▶ [EXERCISE DIRECTIONS]:
Can you output, unchanged, the stretch of rows from the line containing "743x630 pixels." through the final row, and nothing else?

....................

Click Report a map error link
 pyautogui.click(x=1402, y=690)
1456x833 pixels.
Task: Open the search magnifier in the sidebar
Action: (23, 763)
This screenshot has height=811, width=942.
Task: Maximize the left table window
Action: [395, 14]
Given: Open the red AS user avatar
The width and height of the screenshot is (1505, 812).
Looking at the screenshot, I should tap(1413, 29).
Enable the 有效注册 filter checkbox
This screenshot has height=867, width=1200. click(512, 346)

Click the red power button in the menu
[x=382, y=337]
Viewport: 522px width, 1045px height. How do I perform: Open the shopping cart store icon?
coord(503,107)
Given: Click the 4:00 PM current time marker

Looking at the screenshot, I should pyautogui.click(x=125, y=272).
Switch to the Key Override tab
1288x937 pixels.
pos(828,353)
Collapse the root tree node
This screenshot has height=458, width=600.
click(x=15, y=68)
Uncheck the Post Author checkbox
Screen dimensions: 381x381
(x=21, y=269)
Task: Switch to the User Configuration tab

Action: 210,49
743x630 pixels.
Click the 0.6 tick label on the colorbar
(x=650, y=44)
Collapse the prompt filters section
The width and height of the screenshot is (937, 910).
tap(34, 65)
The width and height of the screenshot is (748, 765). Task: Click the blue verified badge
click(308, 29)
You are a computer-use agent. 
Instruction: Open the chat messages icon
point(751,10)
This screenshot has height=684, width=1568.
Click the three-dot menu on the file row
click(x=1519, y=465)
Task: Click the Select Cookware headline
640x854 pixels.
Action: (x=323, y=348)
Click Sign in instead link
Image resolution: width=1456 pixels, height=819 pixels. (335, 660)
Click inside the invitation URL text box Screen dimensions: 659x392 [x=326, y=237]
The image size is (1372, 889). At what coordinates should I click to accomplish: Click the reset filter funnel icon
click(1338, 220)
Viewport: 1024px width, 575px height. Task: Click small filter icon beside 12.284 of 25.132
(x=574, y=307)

....................

▶ [WRITTEN RESPONSE]:
743x630 pixels.
Click the 0.6 tick label on the colorbar
(x=650, y=44)
Collapse the prompt filters section
The width and height of the screenshot is (937, 910).
tap(34, 65)
The width and height of the screenshot is (748, 765). Task: Click the blue verified badge
click(308, 29)
You are a computer-use agent. 
Instruction: Open the chat messages icon
point(751,10)
This screenshot has height=684, width=1568.
Click the three-dot menu on the file row
click(x=1519, y=465)
Task: Click the Select Cookware headline
640x854 pixels.
Action: (x=323, y=348)
Click Sign in instead link
Image resolution: width=1456 pixels, height=819 pixels. (335, 660)
Click inside the invitation URL text box Screen dimensions: 659x392 [x=326, y=237]
The image size is (1372, 889). At what coordinates should I click to accomplish: Click the reset filter funnel icon
click(1338, 220)
Viewport: 1024px width, 575px height. Task: Click small filter icon beside 12.284 of 25.132
(x=574, y=307)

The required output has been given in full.